§ **Task to carry out**
Show each line of the listing below that contains the word "Select", copying those lines in full. A match must have the same capitalization.

§ **Dataset excerpts**
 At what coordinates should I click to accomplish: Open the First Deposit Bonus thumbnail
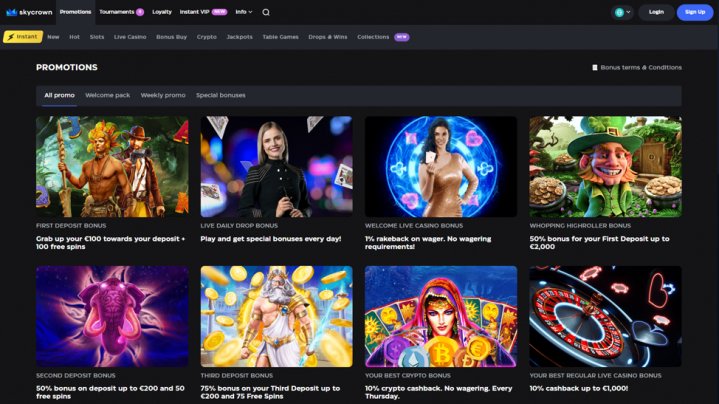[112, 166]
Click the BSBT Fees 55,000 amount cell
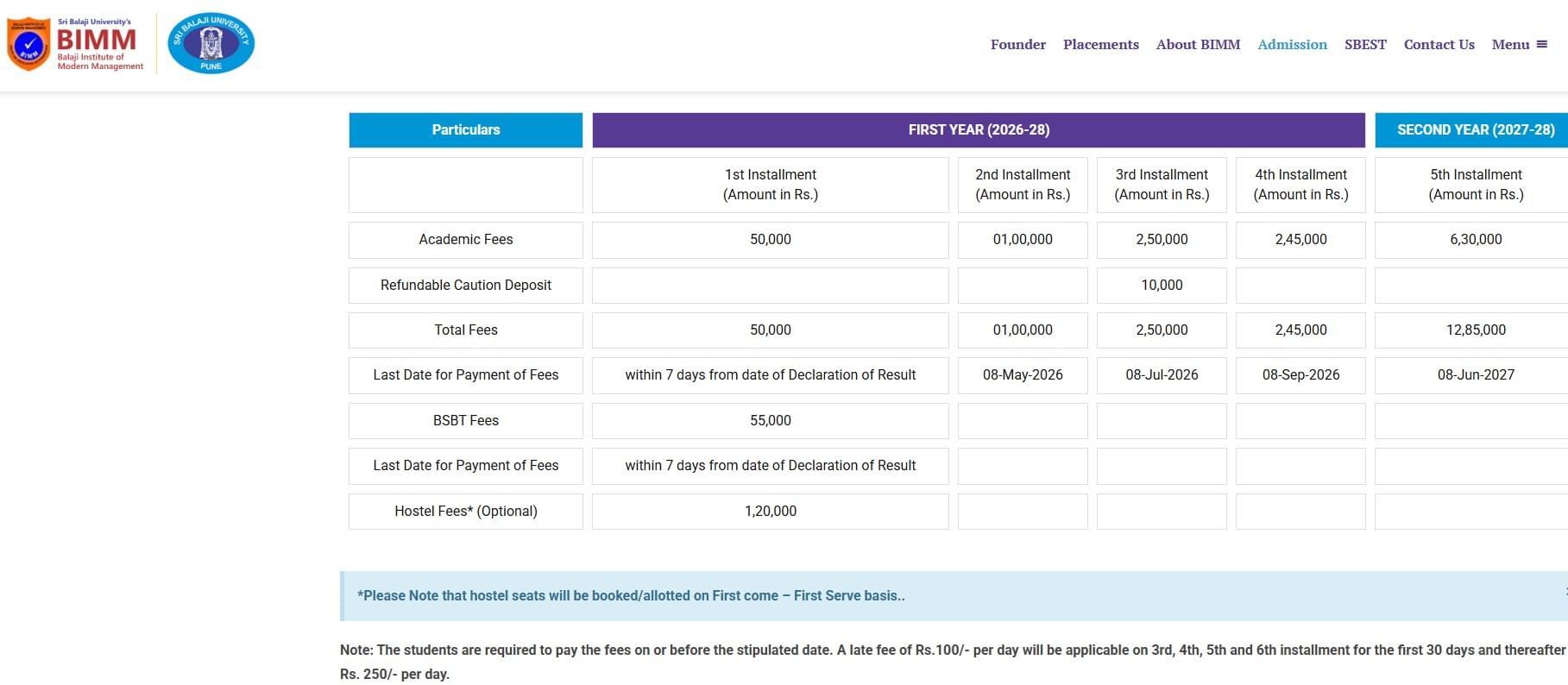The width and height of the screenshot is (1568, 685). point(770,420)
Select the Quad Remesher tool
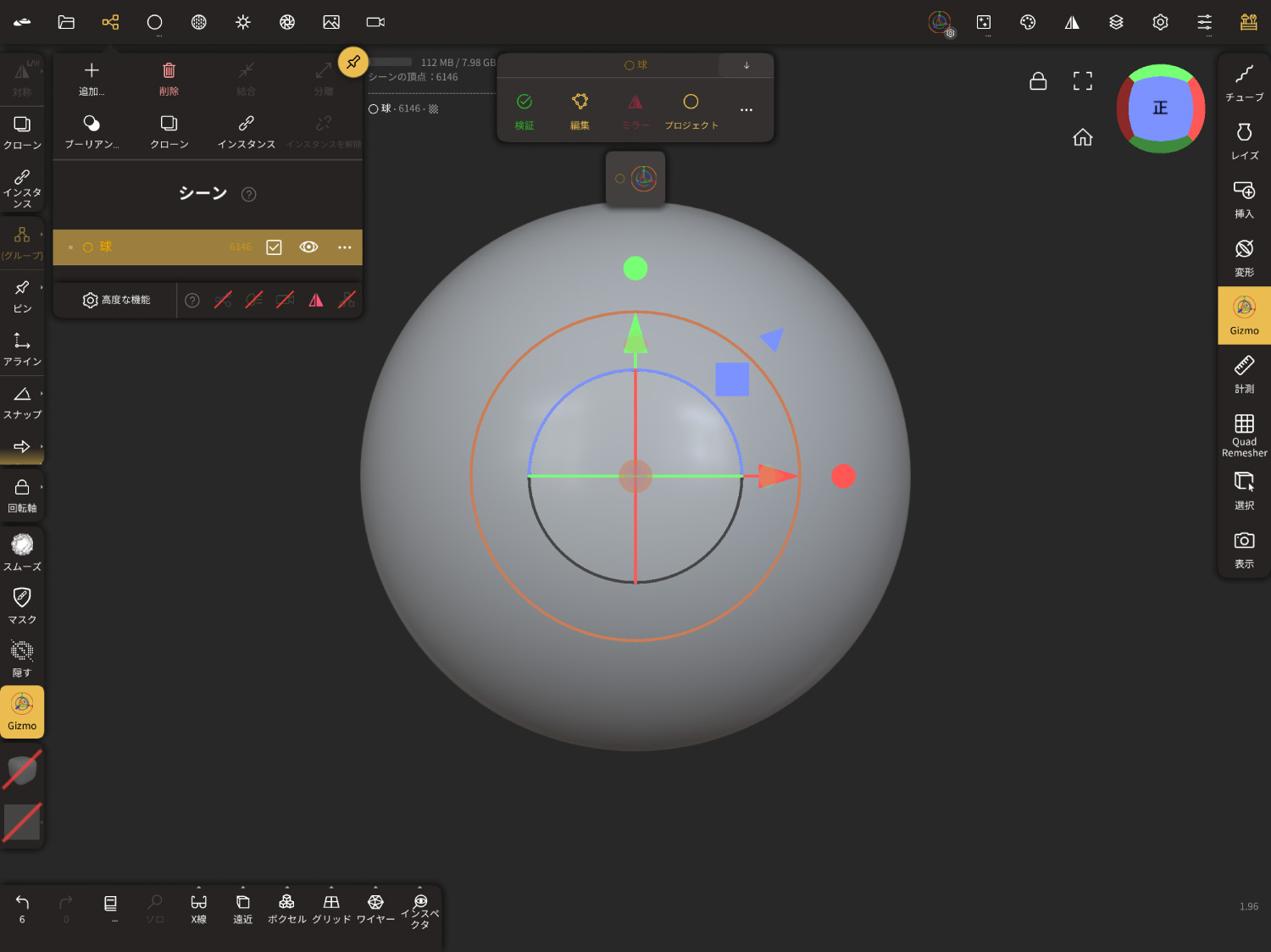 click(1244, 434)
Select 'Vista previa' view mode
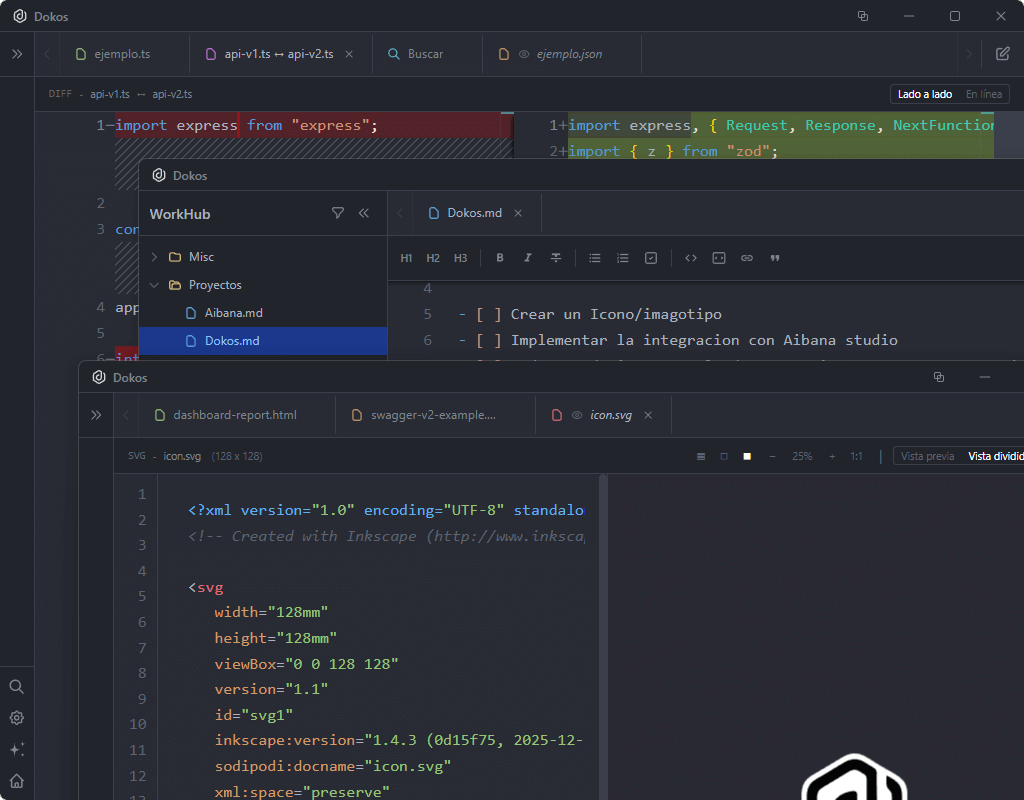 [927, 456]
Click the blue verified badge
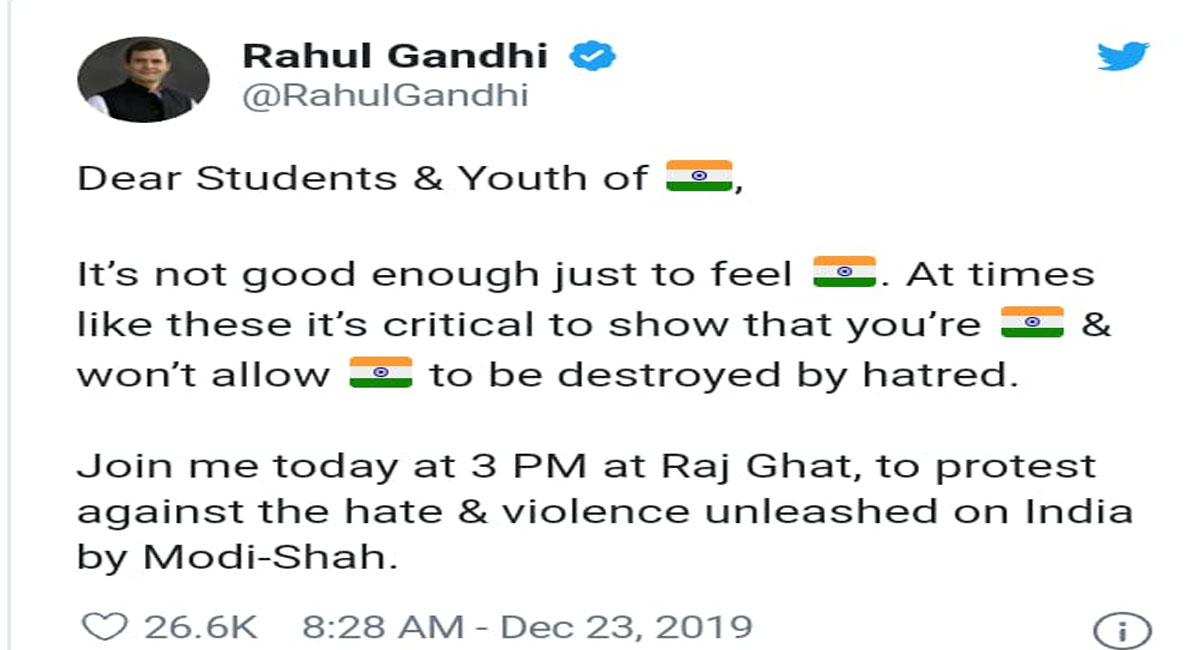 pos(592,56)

§ **Complete answer**
Select the Quad Remesher tool
Select 'Vista previa' view mode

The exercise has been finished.